### [Stored rows]

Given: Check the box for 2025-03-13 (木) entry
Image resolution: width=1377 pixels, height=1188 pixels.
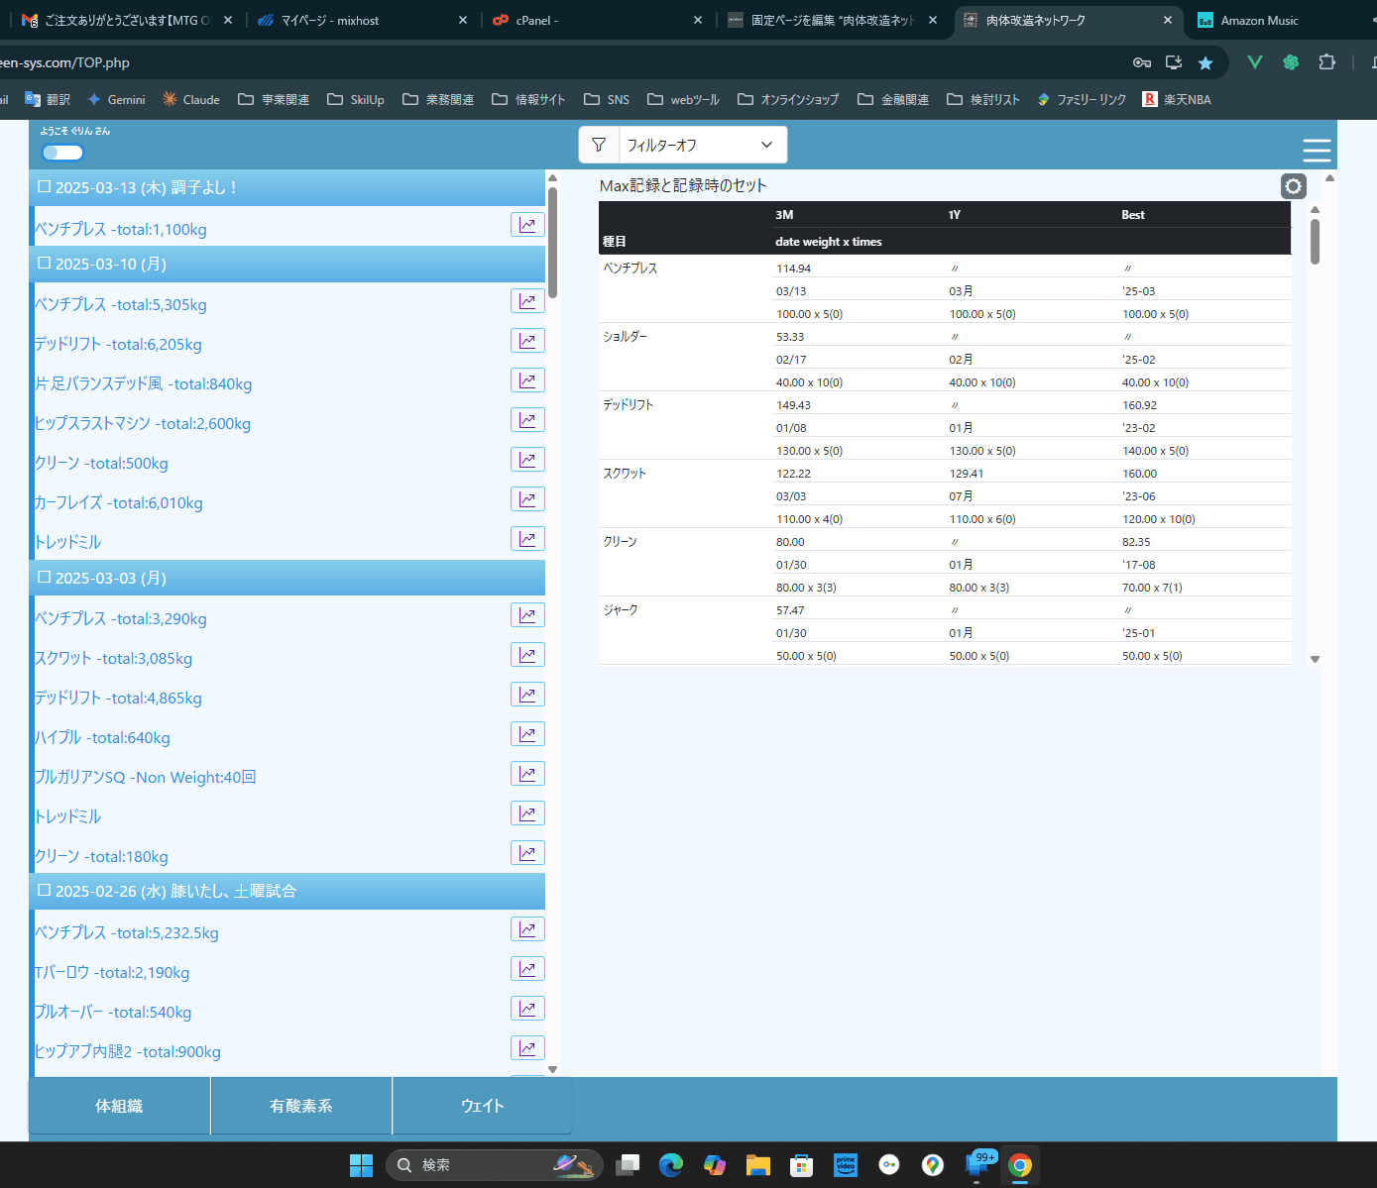Looking at the screenshot, I should pyautogui.click(x=44, y=186).
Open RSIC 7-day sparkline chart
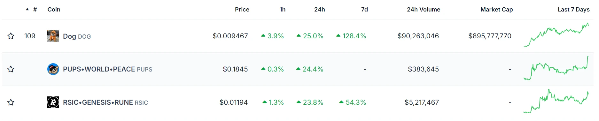Viewport: 599px width, 121px height. [556, 101]
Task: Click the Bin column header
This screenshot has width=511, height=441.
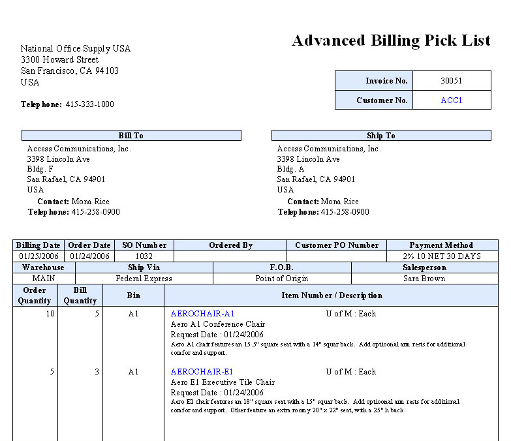Action: (133, 296)

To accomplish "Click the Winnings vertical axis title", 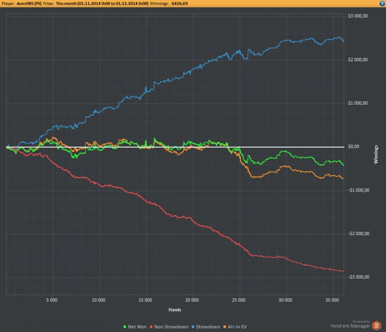I will coord(376,154).
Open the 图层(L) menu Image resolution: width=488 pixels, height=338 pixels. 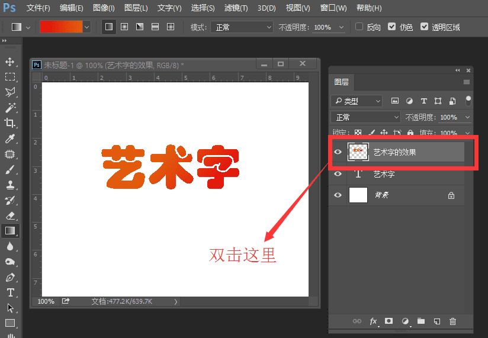(x=137, y=8)
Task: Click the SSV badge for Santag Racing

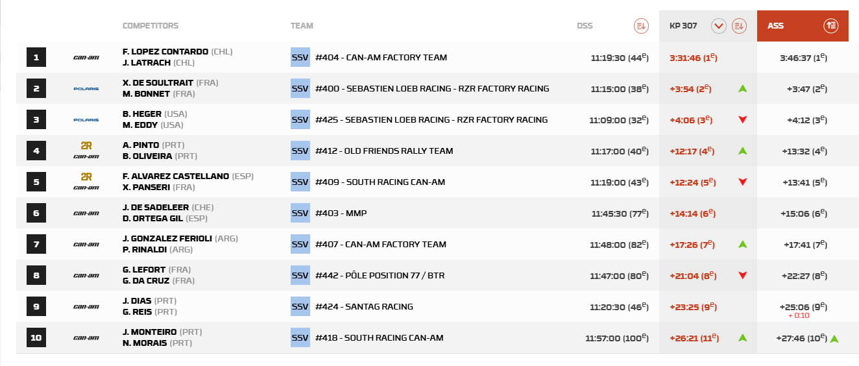Action: [300, 306]
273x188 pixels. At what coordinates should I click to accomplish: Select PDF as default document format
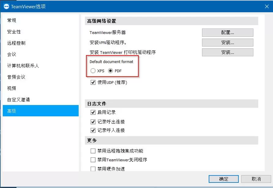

### [Aim]
Reproduce the lines verbatim, starting with the one containing "Task: Click the SSV badge for Santag Racing" and going on through the last of the lines above. Omit the pictures from your answer.

### [Solution for this problem]
Task: Click the SSV badge for Santag Racing

Action: [300, 306]
273x188 pixels. At what coordinates should I click to accomplish: Select PDF as default document format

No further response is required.